::: Material for this exercise :::

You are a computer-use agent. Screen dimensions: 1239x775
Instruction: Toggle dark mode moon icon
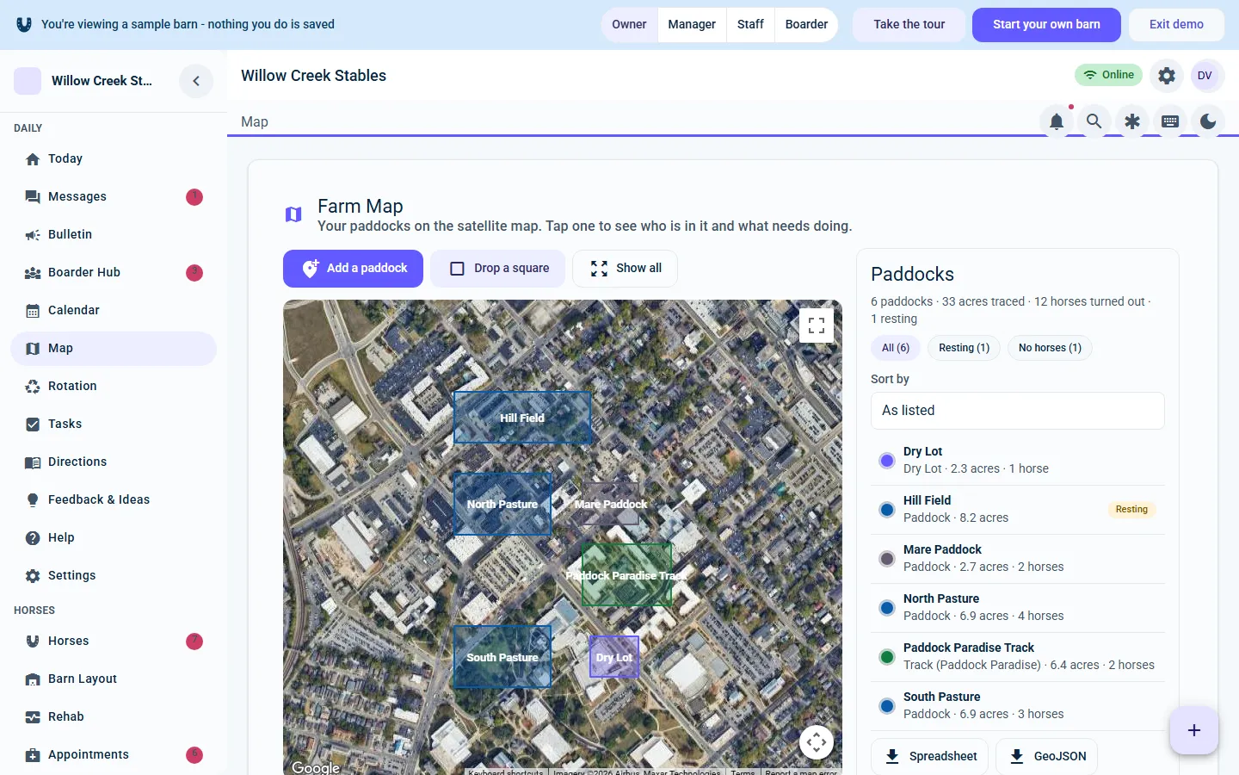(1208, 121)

:::
::: Material for this exercise :::

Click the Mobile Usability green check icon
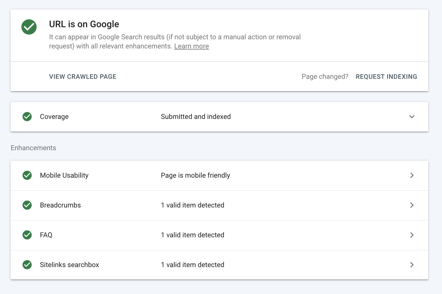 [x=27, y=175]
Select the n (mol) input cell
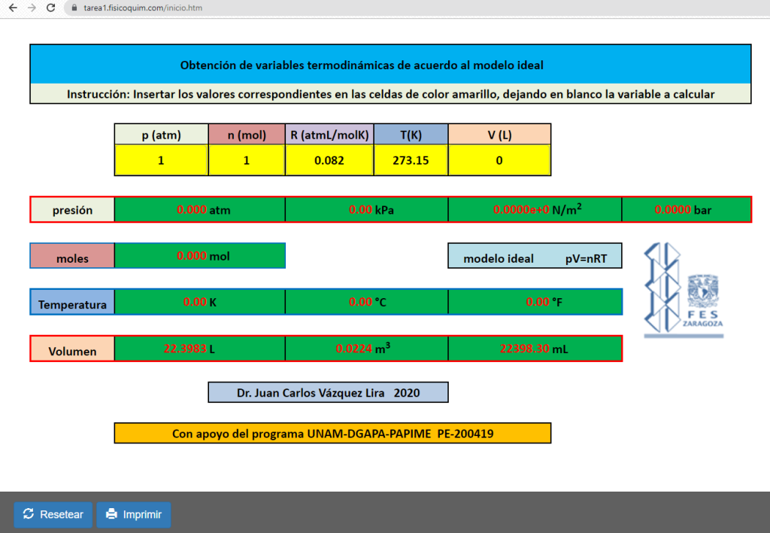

:::
::: Material for this exercise :::

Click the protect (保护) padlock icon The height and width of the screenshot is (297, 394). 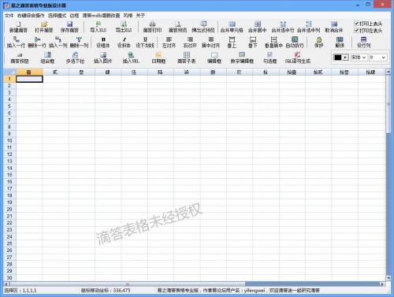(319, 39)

:::

Your instructions: An exact copy is needed of the entries above, starting at the line that holds "Click the Mobile Usability green check icon" and stopping at the line that holds "Select the n (mol) input cell", both kept; pictures stay out.

Reply:
Click the Mobile Usability green check icon
 [x=27, y=175]
Select the n (mol) input cell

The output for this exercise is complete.